Market Day in Galway

The second day of my stay in Galway was “Market Day,” and I had read about the “don’t miss this” opportunity with the colorful stands of the once-a-week Saturday morning market. I summoned a cab for a ride to the market—and was dropped off a block from Shop Street, the very same place where I’d spent my entire day on Friday.

Bike cart to haul goods around the market

True, there were carts and booths and plenty of sellers, but it was not at all what I had imagined—much less, and right back where I’d already explored. The first order of business was a fresh blood orange juice, squeezed while I watched and from the last of the season’s blood oranges.

The last blood oranges of the season–one of my favorites

Hand-pressed oranges to make juice

My precious bottle of fresh-squeezed blood orange juice awaits–and was soon gone

I strolled the sidewalks between the vendors, and there were all varieties—fishmongers, specialty breads and preserves, Irish ceramics, handmade jewelry (I bought two small rings), Indian carry-away foods (curries are very popular in Ireland), flowers and plants, and the expected vegetables and fruits. Although there was good variety, there were actually very few vendors, and soon I’d explored all that the market day had to offer.

The fishmonger and customers lined up

Serving the many customers

Fish piled high for sale

Irish smoked tuna, vacuum packed

A live lobster ready for purchase, packed in seaweed

Potatoes–and many varieties of them

Breads and pastries for sale

St. Nicholas, Church of Ireland–located right behind the booths

Three children of the vendors inventing a pebble game together

Peppers and apples for sale

A curry hand pie, and a happy little guy

Irish ceramics, with sheep, shamrocks, and Celtic knot themes

Fresh flowers–these are gorgeous peonies

In a mere block, I was back on Shop Street, finding new buskers performing, and a familiar one now playing bagpipe. One of my favorites, as I enjoyed another pot of tea and pastry from Gillian’s, was a very pretty and talented Irish dancer, who was a regular at one particular corner. She wore a green velvet dress and tap shoes, with some significant amplification equipment sitting nearby on the corner, where she took short breaks to choose songs from her medley as her mood dictated. She was always smiling and dancing, but then two little girls came up to watch, and soon joined right in dancing without a hint of self-consciousness. She stopped, took out her iPhone, and kept her Irish music playing while the little girls danced away.
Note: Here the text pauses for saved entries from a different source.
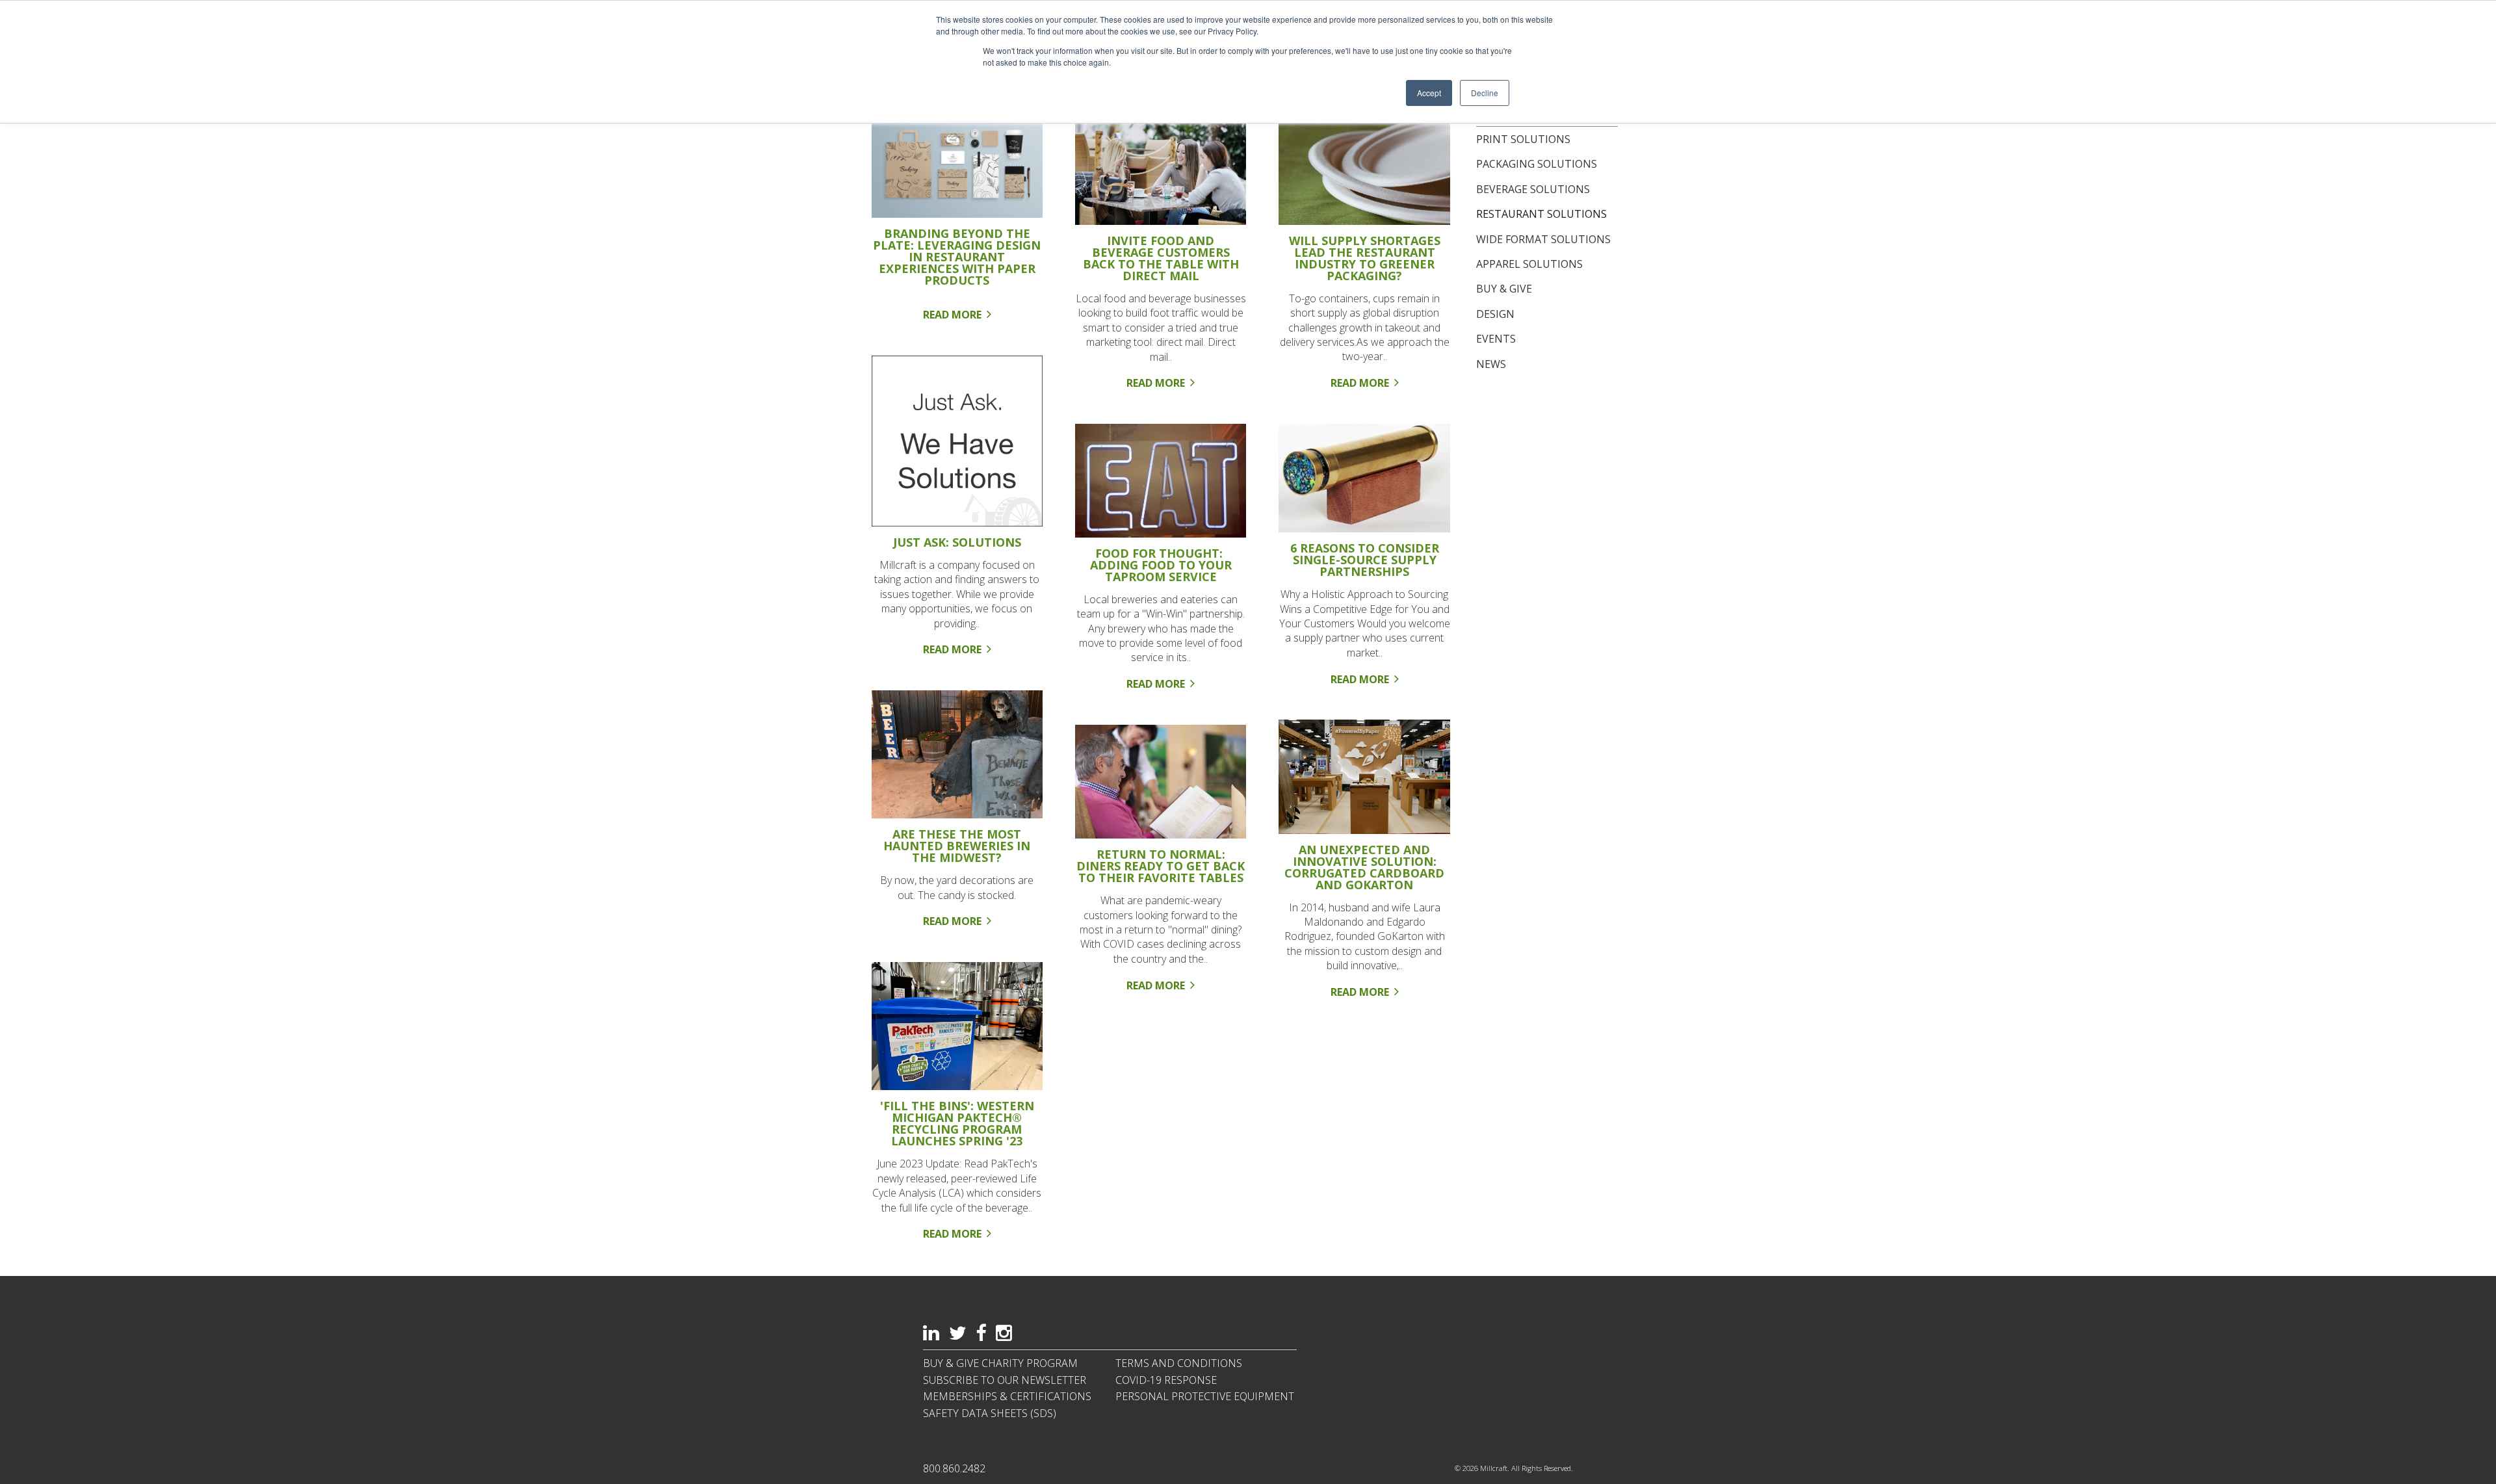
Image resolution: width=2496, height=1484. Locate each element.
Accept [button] (1429, 92)
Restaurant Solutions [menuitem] (1541, 214)
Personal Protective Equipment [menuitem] (1204, 1396)
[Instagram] (1004, 1333)
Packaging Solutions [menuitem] (1536, 164)
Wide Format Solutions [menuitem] (1543, 239)
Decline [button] (1484, 92)
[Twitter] (958, 1333)
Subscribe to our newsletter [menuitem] (1004, 1380)
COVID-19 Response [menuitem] (1166, 1380)
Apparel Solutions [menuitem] (1529, 264)
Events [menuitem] (1496, 339)
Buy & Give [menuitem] (1504, 288)
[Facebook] (981, 1333)
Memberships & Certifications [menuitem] (1007, 1396)
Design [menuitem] (1495, 314)
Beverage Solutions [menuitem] (1533, 189)
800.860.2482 (954, 1468)
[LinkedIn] (931, 1333)
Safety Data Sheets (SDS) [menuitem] (989, 1413)
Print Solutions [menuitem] (1523, 139)
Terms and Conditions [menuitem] (1178, 1363)
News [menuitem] (1491, 364)
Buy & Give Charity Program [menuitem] (1000, 1363)
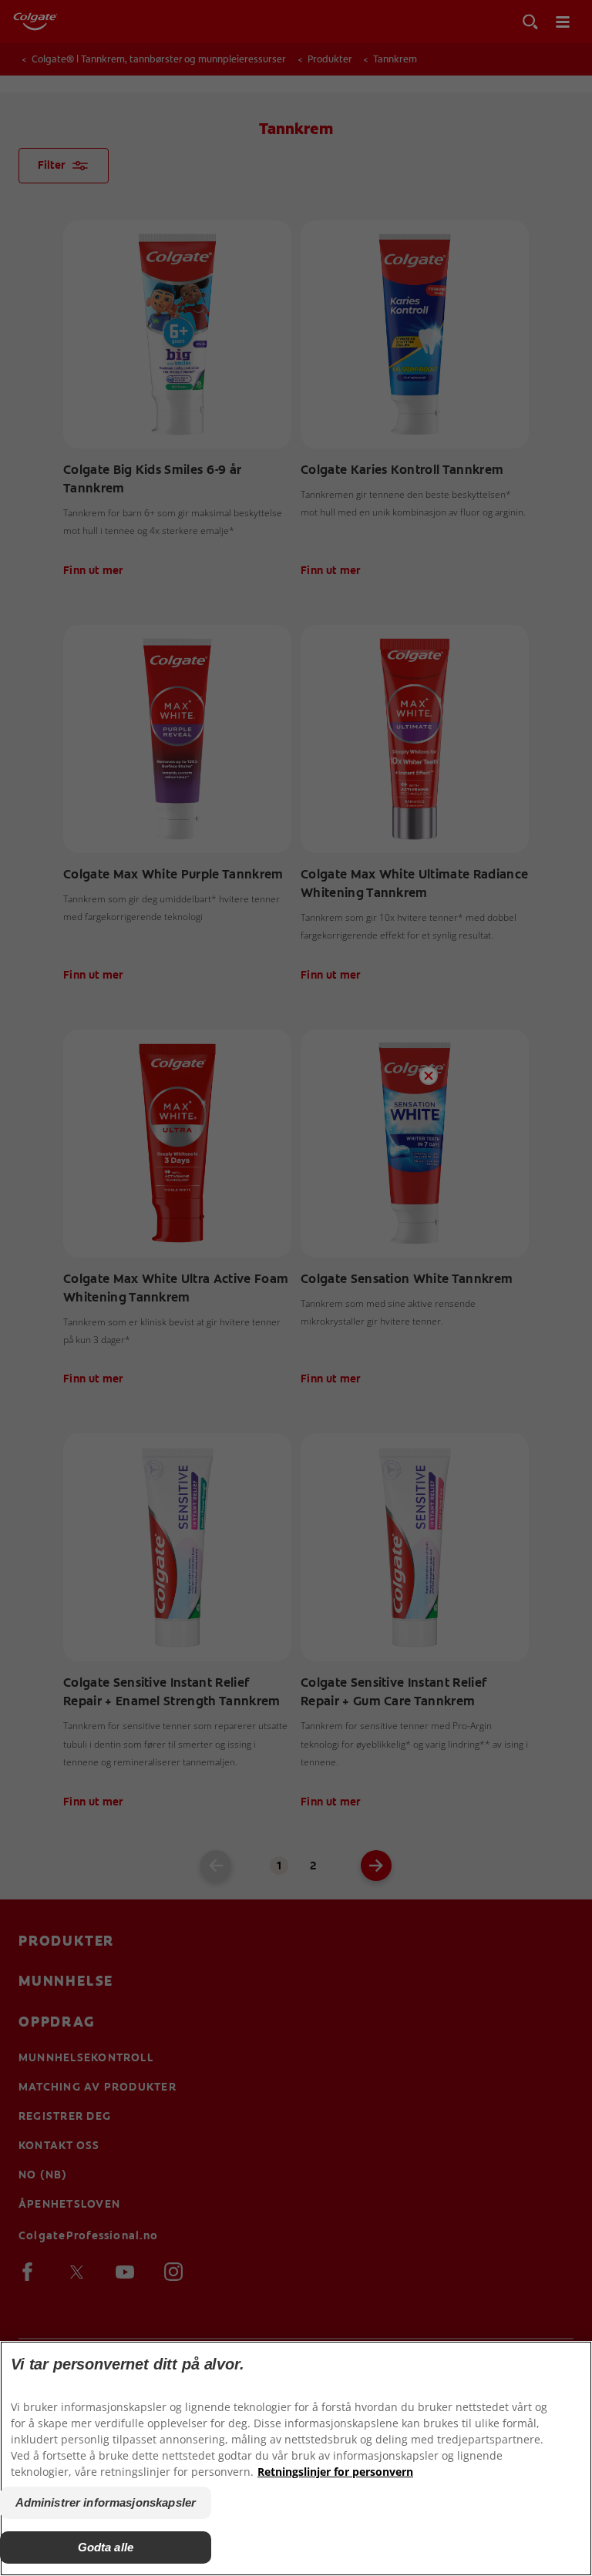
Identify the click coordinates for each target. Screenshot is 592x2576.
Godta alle (106, 2547)
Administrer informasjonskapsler (106, 2502)
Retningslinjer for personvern (335, 2471)
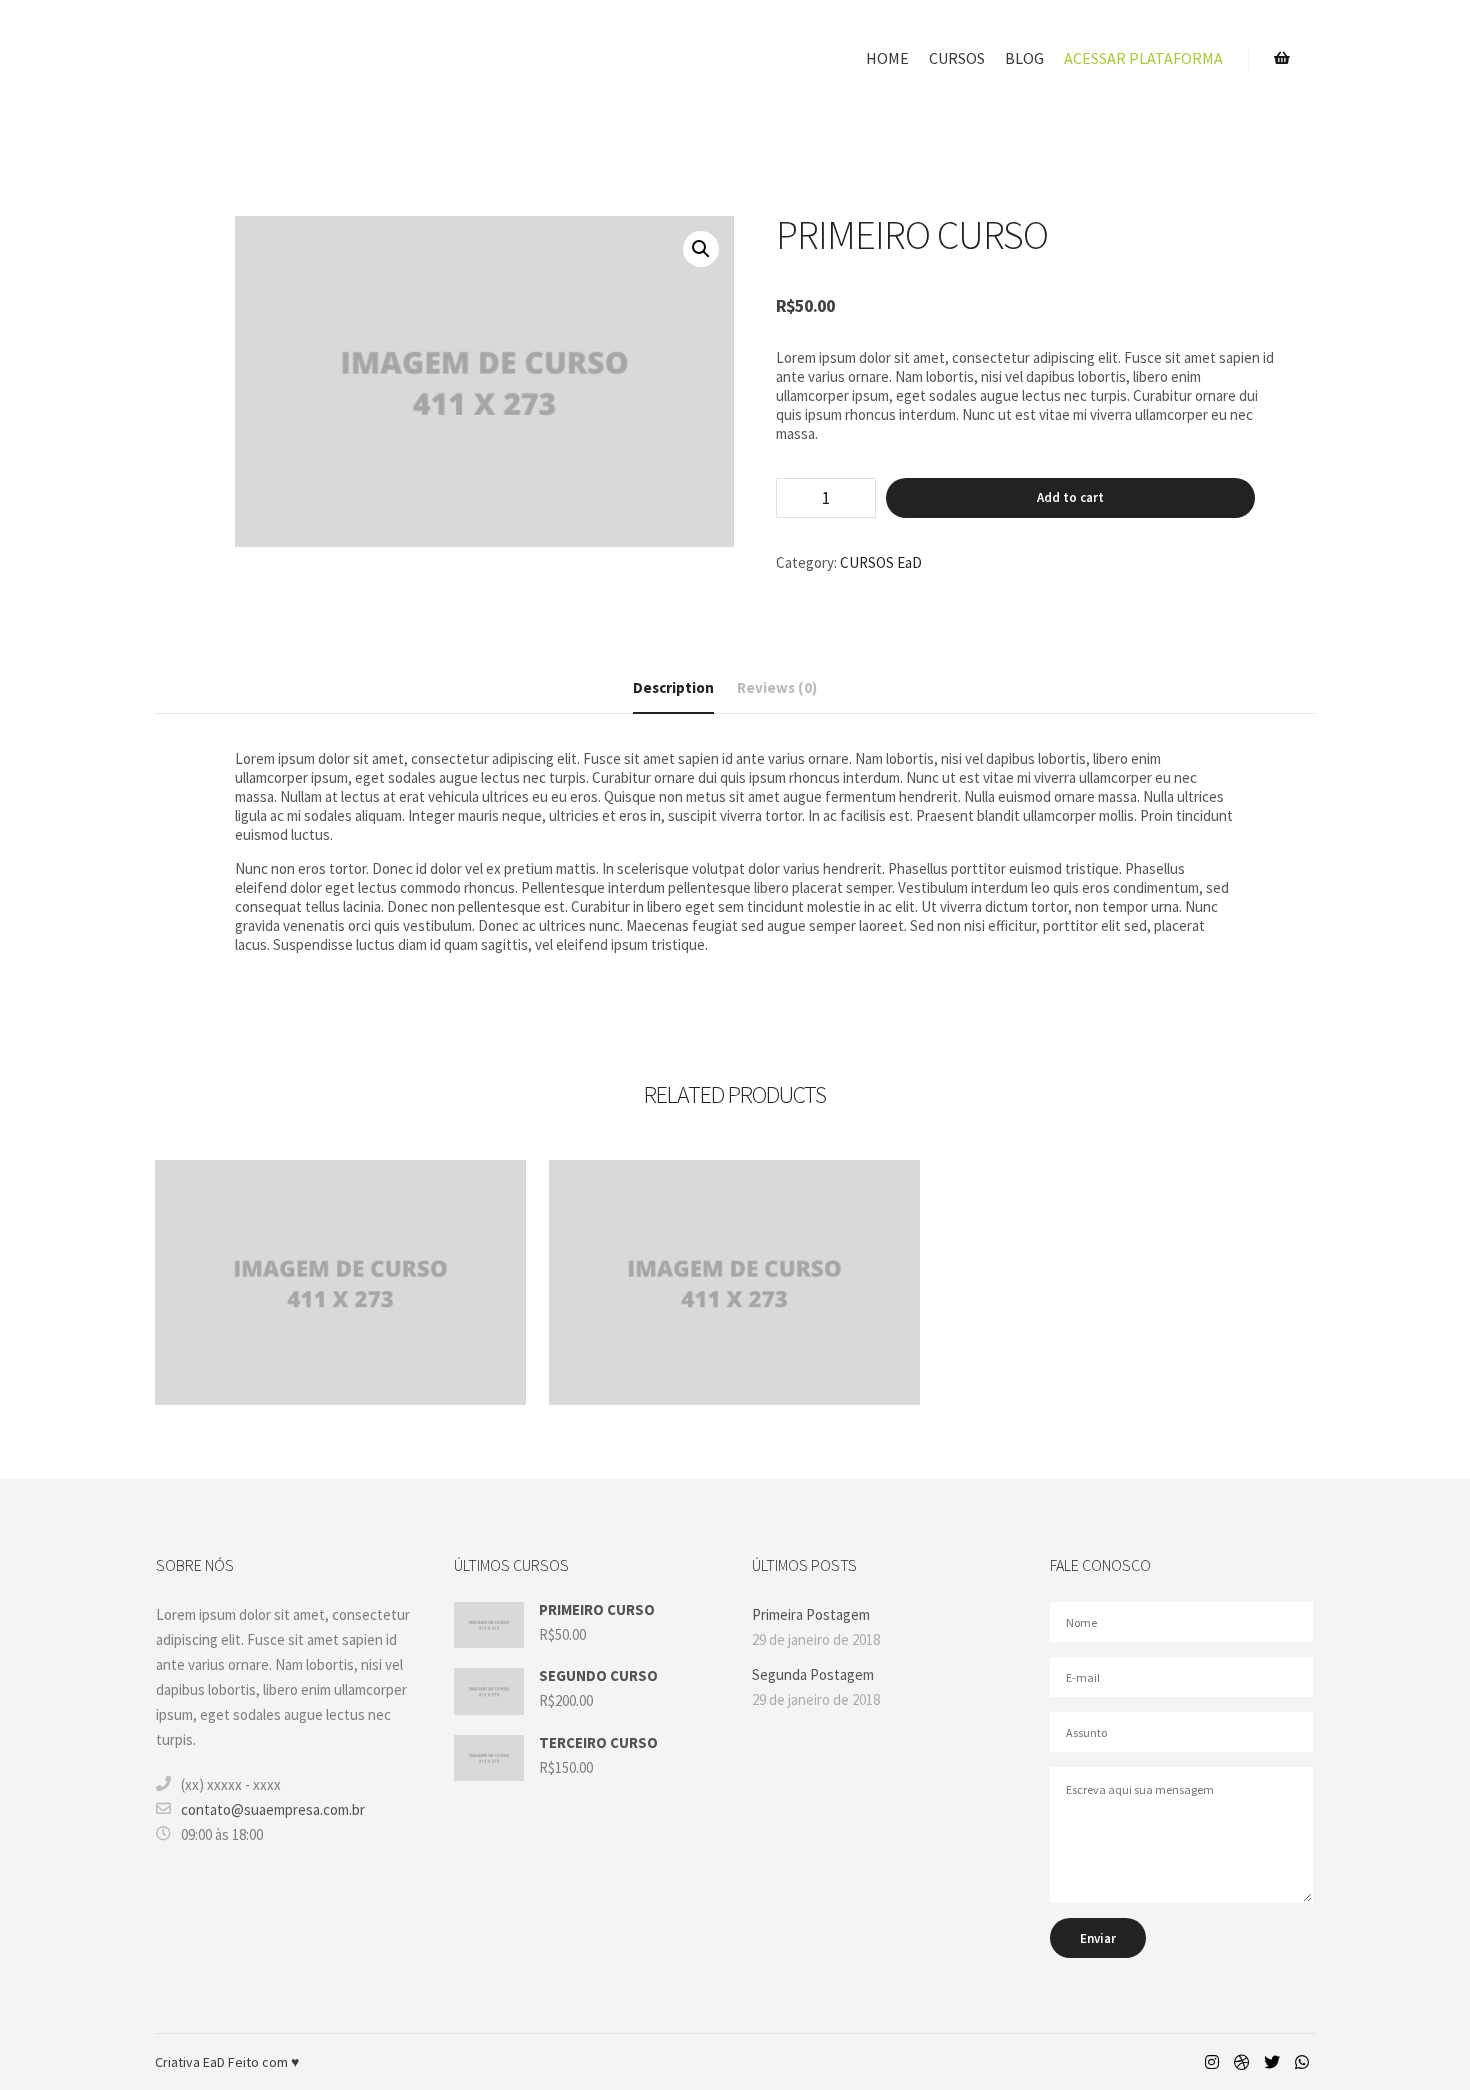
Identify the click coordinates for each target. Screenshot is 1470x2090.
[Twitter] (1272, 2062)
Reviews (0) (777, 687)
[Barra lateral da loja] (1282, 58)
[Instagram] (1212, 2062)
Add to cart (1070, 497)
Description (673, 687)
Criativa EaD (191, 2062)
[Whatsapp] (1302, 2062)
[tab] (673, 688)
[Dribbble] (1242, 2062)
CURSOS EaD (881, 562)
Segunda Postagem (813, 1674)
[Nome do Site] (255, 58)
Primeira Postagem (811, 1614)
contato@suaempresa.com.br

Smiling broadly, the dancer enjoying their joyful dancing, recording the memory on her phone’s video camera.

Right back to Shop Street, a block away

Clever handmade signs abound on Shop Street

Same musician, now with a bagpipe

Interesting mural I had missed the day before

Back to Gillian’s for tea and pastry, again

Irish street dancer at her regular corner spot

Young sisters passing by join in the dance

The dancer stops to film the little girls dancing

The claddagh symbol is everywhere–here on a headstone at St. Nicholas

Old friends chatting near the musicians

A new phobia I didn’t know I might have

Did a double take–almost looks like the California flag (animal changed)

I’m a great fan of the Gypsy Vanner horse–saw them rarely in pastures as I drove by–but here they are on artisan beer bottles

This musician remembered me from the day before (jazz guitarist and singer). Maybe 70% of the dogs I saw in Ireland were Jack Russell Terriers.

Youth band playing on the street–this an instrument I am learning to play in Italy. But it was in Galway that I finally found a case for my organetto (Irish call them “button accordions,” but they are made in Italy)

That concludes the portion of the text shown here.